EKG Practice Flashcards
(8 cards)
What do you see in first degree AV block?
- PR > 0.2 seconds (>5 small blocks) - prolonged PR
- P before every QRS and QRS after every P
Do you need to treat first degree AV block?
No
What do you see with a 2nd degree AV block type I?
- Mobitz 1 (wenckibach)
- Progressive prolongation of PR interval until QRS is dropped
- Narrow complex
- Site of injury inferior
- Rarely need treatment
What do you see with a 2nd degree AV block type II (Mobitz II)?
-Regular PR interval but then you just drop QRS
-Some P are associated with QRS and some aren’t
-Site of injury anterior
-Progression to complete heart block (3rd degree)

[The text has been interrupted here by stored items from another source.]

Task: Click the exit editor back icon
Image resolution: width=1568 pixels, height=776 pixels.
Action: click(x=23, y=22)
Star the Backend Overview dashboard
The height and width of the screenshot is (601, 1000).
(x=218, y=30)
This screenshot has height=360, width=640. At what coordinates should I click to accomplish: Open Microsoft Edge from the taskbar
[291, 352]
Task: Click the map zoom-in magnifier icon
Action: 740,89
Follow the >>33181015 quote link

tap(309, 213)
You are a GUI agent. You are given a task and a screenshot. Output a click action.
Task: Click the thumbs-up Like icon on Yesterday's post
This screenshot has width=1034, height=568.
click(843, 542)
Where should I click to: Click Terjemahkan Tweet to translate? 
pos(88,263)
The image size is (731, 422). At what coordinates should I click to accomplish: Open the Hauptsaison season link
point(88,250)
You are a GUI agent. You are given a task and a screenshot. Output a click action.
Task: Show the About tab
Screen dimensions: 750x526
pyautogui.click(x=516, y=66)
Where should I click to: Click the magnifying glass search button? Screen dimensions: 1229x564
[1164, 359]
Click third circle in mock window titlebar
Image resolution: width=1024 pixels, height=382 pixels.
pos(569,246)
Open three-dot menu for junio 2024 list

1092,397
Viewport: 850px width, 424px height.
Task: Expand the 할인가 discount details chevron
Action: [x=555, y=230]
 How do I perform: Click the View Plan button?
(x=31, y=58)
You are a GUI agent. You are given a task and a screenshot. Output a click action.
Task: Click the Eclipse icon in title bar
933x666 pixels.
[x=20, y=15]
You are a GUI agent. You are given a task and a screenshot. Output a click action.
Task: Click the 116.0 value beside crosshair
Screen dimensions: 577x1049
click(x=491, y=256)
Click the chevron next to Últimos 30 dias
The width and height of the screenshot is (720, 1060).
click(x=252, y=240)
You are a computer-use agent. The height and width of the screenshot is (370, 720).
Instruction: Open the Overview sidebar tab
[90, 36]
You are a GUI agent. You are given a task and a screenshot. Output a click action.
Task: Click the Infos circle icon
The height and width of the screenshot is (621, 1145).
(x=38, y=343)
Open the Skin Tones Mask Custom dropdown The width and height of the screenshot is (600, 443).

-Common in acute MI - requires pacemaker
“on again off again”
What do you see in third degree heart block?
-You don’t have any Ps in front of any QRSes
-No conducting through the AV node so atrial rate is completely separate from the ventricular rate!
-Complete heart block, requires pacemaker
“move to separate towns”
-QRSes may also be wide = clue that it is a block!
What do you see in an EKG of Torsades de pointes?
“twisting of the points”
- Ventricular tachycardia
- See prolonged QR interval precedes the rhythm
- QRS complexes spiral around the baseline resembling like a twisted ribbon
What sometimes helps treat torsades?
Magnesium!
How do you use the isoelectric method to find the QRS axis?
- Pick Axis perpendicular to the most isoelectric lead
- Choose the perpendicular direction (-) or (+) that best fits the other EKG leads (are they mostly + or - with R waves?)